PROBLEM REQUIREMENTS: Reproduce the uncanny valley text word for word, from "Where did the" up to and including "journal called Energy.".

STUDY TEXT:
Seymour added that an explanation for the feeling is rooted in how we are neurologically hardwired. “The brain specifically processes faces and humans in a particular way,” he said. He talked about the Thatcher effect as an example, which is a phenomenon where it is hard to detect feature changes in upside-down faces. If the eyes and lips of a portrait are flipped upside down and the picture is also inverted, we can barely tell a difference. But when the picture remains upright, the incongruity becomes unnerving. “The brain warns you that something is wrong or you’re in danger.”
Where did the concept of uncanny valley originate from?
The idea of the uncanny valley was first introduced by Masahiro Mori in 1970. Mori was a professor of engineering at Tokyo Institute of Technology in Japan when he wrote an essay introducing the concept, published in a Japanese journal called Energy.
Growing up, Mori thought wax figures looked creepy. When prosthetic hands started being developed, he felt similar. Hence, the uncanny valley theory sprung from his own intuition. Since then, some research has deduced possible links between the realism of robots and feelings of discomfort.

INFORMATION SUPPLIED:

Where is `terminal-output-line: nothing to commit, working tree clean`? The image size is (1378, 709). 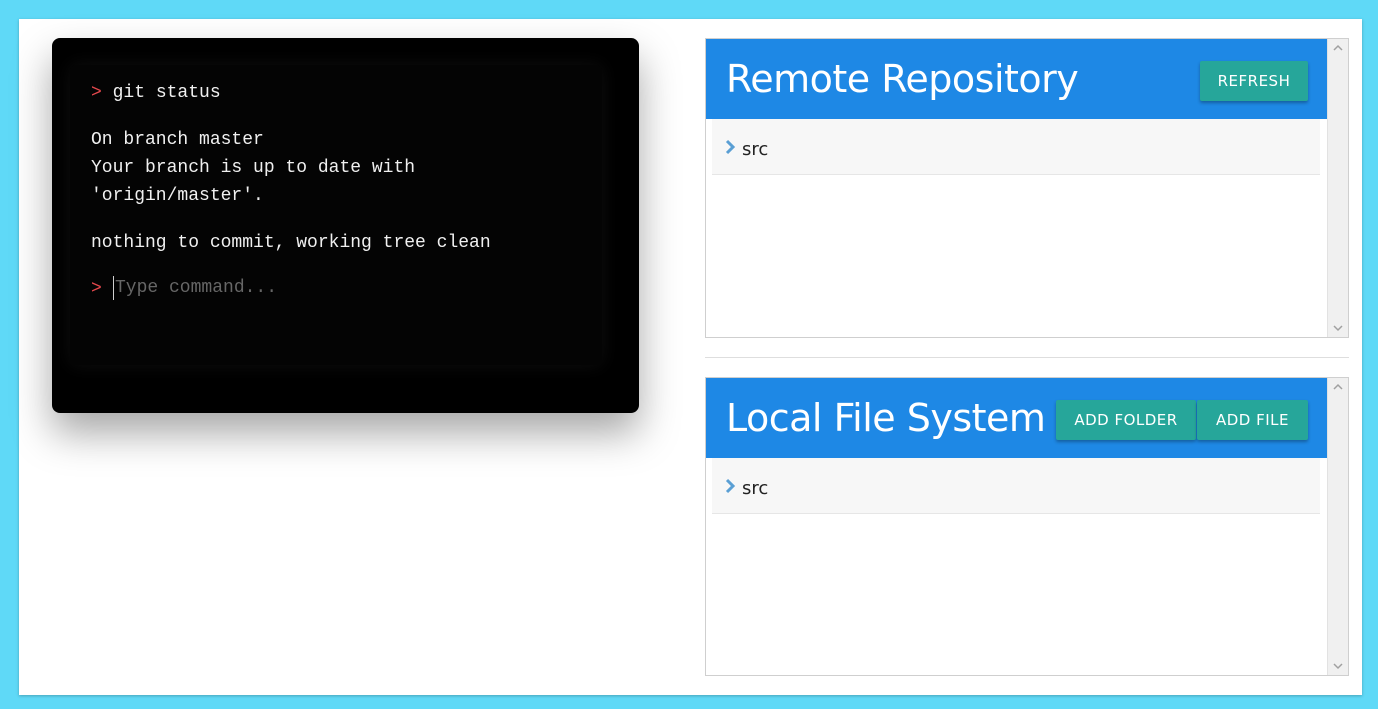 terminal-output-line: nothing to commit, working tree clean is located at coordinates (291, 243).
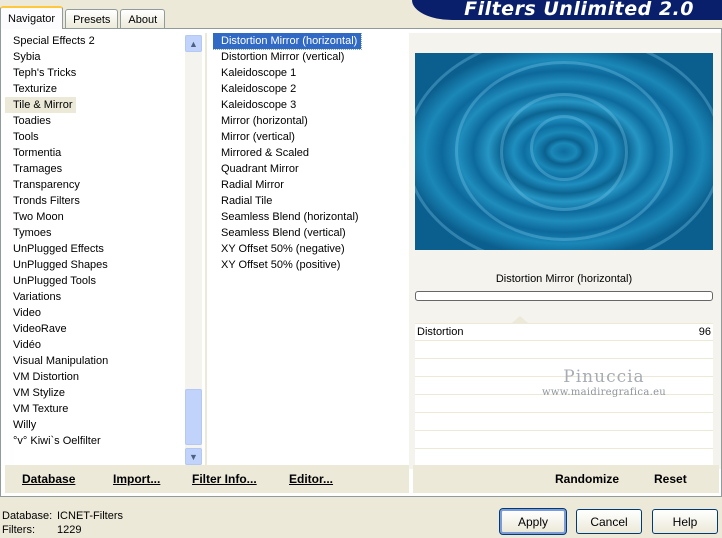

TASK RESPONSE:
Where did the concept of uncanny valley originate from?
The idea of the uncanny valley was first introduced by Masahiro Mori in 1970. Mori was a professor of engineering at Tokyo Institute of Technology in Japan when he wrote an essay introducing the concept, published in a Japanese journal called Energy.